§ **WRITTEN INSTRUCTION**
Reproduce every line of the records below without any alteration.

Collected data entries:

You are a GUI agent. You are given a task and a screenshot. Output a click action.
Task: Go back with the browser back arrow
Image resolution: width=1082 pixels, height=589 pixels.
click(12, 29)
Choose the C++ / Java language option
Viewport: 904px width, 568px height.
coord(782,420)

§ **RIGHT ANSWER**
You are a GUI agent. You are given a task and a screenshot. Output a click action.
Task: Go back with the browser back arrow
Image resolution: width=1082 pixels, height=589 pixels.
click(12, 29)
Choose the C++ / Java language option
Viewport: 904px width, 568px height.
coord(782,420)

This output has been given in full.